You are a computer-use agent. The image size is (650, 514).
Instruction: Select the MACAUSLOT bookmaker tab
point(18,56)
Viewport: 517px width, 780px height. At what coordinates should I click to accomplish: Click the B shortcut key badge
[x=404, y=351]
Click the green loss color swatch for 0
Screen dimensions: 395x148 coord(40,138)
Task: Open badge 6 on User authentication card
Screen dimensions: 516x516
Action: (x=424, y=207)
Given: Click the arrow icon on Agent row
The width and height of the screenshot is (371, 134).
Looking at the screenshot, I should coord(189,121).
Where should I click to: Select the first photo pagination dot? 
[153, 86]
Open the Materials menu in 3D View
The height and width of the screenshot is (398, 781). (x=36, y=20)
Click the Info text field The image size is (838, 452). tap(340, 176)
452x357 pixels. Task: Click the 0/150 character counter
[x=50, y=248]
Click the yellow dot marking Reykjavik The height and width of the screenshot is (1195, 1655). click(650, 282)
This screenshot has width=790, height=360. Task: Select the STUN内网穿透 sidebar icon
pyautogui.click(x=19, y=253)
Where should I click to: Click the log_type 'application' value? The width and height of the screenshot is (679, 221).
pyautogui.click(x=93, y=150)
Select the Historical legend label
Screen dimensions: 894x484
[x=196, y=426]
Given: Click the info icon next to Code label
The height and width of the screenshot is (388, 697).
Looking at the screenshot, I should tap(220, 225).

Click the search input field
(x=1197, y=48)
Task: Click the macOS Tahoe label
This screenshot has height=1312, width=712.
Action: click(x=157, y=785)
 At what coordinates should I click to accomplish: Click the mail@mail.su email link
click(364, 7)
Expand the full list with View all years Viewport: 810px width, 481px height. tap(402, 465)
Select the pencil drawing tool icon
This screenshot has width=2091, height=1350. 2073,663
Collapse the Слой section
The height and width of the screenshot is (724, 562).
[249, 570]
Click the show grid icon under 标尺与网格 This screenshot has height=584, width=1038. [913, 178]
_ _ _ _ _ _ _
What the task asks: Reproduce the part of the data that opens with the line containing "Click the Info text" and closes with the line containing "pyautogui.click(x=19, y=253)", both lines included.

Finished exercise:
Click the Info text field The image size is (838, 452). tap(340, 176)
452x357 pixels. Task: Click the 0/150 character counter
[x=50, y=248]
Click the yellow dot marking Reykjavik The height and width of the screenshot is (1195, 1655). click(650, 282)
This screenshot has width=790, height=360. Task: Select the STUN内网穿透 sidebar icon
pyautogui.click(x=19, y=253)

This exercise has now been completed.